Please upload the list (of both matching and not matching) here as a CSV and then I'm sure Scott can provide more info on what to do next.
It might also be a good idea to prevent these images from uploading in the future by hardcoding that hash into the upload pipeline?
Sure, here is the CSV file for matching and non matching ID's List.csv
I was just spot checking List.csv, and I wonder if something went wrong. I checked the last non-matching ID, at least if I am reading the CSV correctly, but the md5sum matches:
❯ curl -Ls https://covers.openlibrary.org/b/id/0012340198-M.jpg | md5sum | awk '{print $1}'
681e43bb536038b0ecb97ed0c13b5948
In any event, once that's sorted, you'll want to parse, I imagine, the "all_types_dump" to get the work and edition IDs of the cover IDs that have matching m5dsums.
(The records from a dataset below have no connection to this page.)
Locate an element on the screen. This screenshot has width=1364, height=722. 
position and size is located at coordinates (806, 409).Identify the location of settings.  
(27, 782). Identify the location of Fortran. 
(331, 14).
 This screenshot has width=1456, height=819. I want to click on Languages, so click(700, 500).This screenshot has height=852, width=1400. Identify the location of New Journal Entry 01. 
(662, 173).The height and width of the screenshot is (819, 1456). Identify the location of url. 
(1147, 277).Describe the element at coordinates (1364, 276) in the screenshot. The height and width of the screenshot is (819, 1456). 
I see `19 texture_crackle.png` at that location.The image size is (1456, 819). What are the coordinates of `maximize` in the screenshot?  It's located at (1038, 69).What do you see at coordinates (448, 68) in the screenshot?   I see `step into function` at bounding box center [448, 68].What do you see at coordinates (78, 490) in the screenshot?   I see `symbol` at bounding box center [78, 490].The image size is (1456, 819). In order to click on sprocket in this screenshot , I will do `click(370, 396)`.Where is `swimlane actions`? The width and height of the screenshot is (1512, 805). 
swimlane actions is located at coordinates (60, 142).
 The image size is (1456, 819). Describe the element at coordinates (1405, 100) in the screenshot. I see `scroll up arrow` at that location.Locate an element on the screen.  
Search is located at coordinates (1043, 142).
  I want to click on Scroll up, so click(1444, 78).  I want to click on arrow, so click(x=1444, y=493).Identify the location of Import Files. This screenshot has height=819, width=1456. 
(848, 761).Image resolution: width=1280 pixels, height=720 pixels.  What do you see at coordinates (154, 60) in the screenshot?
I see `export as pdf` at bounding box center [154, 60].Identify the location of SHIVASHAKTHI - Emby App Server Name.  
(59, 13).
E.g., for that cover ID above, OL26392797W (https://openlibrary.org/works/OL26392797W/PANQUEQUES_DE_MANZANAS) is a work with cover ID 12340198.
We'd want to keep track of OL26392797W so we can update it to remove the Amazon cover.
With respect to List.csv, am I understanding the format correctly, insofar as if there is an ID in the second field, that ID isn't a match? I wonder if maybe it would be easier for parsing to just have a file of matches and a file of non-matches, one per line? Or if you'd like to stick with the CSV format, then have the first field always be the cover ID, and the second field be true/false, 1/0, etc. for matching/non-matching.
I just went ahead and ran the shell script I shared above. these_match.txt
There were only a handful that didn't match. Some don't exist in the latest dump (deleted covers?), and at least one has the same appearance as the Amazon placeholder image, but a different md5sum. This is the one I spot checked that had the placeholder with a different hash value: https://openlibrary.org/books/OL11077440M.
Here are the ones that didn't match:
❯ grep -Fvf ~/Downloads/these_match.txt ~/Downloads/covers_60_40.csv
cover_id
6275921
10828140
10828141
10828143
10828150
10828152
10828160
10828178
10828179
10828180
10828187
10828208
10828227
10828237
10828244
Let's not worry about these just now.
The next step would be parsing the Open Library data dump as Ray mentioned, to look for this cover ID in editions and works, and extracting the edition and work IDs so we can remove the covers by scripting that process. The 'all types dump' may be the easiest to work with: https://openlibrary.org/developers/dumps.
Hi @scottbarnes, I have rechecked the non matching ID's and found that there were only 19 IDs that did not match. So what now we have to do is take those matching IDs and iterate each ID's through the all type dumps txt file, and store the results after extracting the edition and work IDs. But it might take time since the all types dump consist of txt file which is of 33GB. Please correct me for my next approach.
@OutstandingWork I think you should be able to do it with the editions and works dumps. Also using duckdb (an example is in the dump page) you should be able to exact just the work id and covers pretty quickly for easier processing against your list in a following step.
@OutstandingWork are you still willing to work on this one?